In Genesis, Adam spent a great deal of his first days, naming everything that he saw. This is a good thing. Asking for the “whatcha-ma-call-it” can present some amazing results. Existence can be broken down into discrete objects. It is a tree, or a bush. It can also be a redwood, or a primrose. This does not come with genetic evolution. It is entirely conceived by humans thinking, and breaking things into manageable chunks. Fish swim, birds fly… uh oh.
Okay we do have flying fish, and penguins swim, but these are exceptions. And sometimes birds walk, and fish walk… more exceptions. Structured naming is still a difficult process. A little historical background…
In pre-history people seemed to function with one name. The name could be passed down from generation to generation. It could be an object, an animal, a characteristic, or possibly even a place name. Sometimes the culture was large enough that further naming was necessary to differentiate one individual from another. Often this was done by adding the father’s name as a second name. This became a classic standard in the Scandinavian naming pattern. My name is John, my father’s name is Edwin, so I could be known as John Edwin to be set apart from all those other Johns. Except that in the Scandinavian system the addition of “son” would be added, so I would be known as John Edwinsson, my brother would be Robert Edwinsson. My sister could be similar, or she could also be Gayle Fargo, because she was born on a farm in Fargo. Girls would generally use “datter” or “dotter”, so it would be Gayle Edwinsdatter. Then, shorter constructs were used, like “sen” or “son” for boys and “dtr” for girls.

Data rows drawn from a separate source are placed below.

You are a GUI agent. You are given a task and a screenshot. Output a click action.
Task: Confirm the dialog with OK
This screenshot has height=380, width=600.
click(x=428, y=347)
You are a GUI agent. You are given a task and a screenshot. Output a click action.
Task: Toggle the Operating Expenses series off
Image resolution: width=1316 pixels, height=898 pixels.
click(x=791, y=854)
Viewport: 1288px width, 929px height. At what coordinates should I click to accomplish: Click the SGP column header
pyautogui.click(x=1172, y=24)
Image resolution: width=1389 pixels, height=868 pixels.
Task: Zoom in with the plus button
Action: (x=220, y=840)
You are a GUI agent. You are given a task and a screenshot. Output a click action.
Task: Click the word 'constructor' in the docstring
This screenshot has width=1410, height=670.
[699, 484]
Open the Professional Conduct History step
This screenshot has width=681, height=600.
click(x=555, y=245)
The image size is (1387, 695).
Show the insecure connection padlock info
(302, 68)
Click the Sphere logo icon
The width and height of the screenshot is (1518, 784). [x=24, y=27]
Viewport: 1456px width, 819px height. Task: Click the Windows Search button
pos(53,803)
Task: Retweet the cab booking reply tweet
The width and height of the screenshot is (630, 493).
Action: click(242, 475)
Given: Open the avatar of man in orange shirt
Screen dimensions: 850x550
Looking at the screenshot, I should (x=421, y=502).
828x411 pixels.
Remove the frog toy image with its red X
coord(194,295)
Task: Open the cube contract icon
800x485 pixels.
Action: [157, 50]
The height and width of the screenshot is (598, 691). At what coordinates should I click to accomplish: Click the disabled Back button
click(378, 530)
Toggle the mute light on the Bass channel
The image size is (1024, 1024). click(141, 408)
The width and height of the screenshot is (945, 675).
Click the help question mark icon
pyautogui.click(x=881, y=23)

This went on for hundreds of years until sometime in the late 1800s the patronymic style of naming in Scandinavia faded away. The “last name” became fixed. Today, only Iceland still uses the patronymic system.
The European and American naming system often uses three names, first name, middle name, and last name. The last name is the family name. The middle name could be anything, but often it is remembering a relative, or close friend. The first name could also be a family tradition. Many German families rotate two names from brother to brother, Frederick William, and then William Frederick. This doesn’t sound very organized but the source for most of the three name patterns was very organized. It was the Roman naming system.
In fact, the tri-nomen pattern was the most obvious sign of Roman citizenship. It started as a bi-nomen system with less than twenty different names used for the personal name, the praenomina. This identified each member of even large families with a personal connection. The second name was the nomen, or the family name, sometimes called the gen. This looks very similar to a standard that we have now. But even the nomen was limited.
As Rome grew, and the republic turn into the empire, Romans added a third name, the cognomen, a very complex name that served many purposes. The cognomen was at first a nickname, then it became hereditary and the aristocracy used it to further differentiate their families from others.
What is interesting is that generally, there were no more than twenty male names, and twenty feminine versions, that were used in combination for all Roman citizens. A scribe, or a clerk, knew everything about the individual by knowing the “nomens”.
Today we pride ourselves in knowing the “trinomial nomenclature.” of botany. Rome lives on!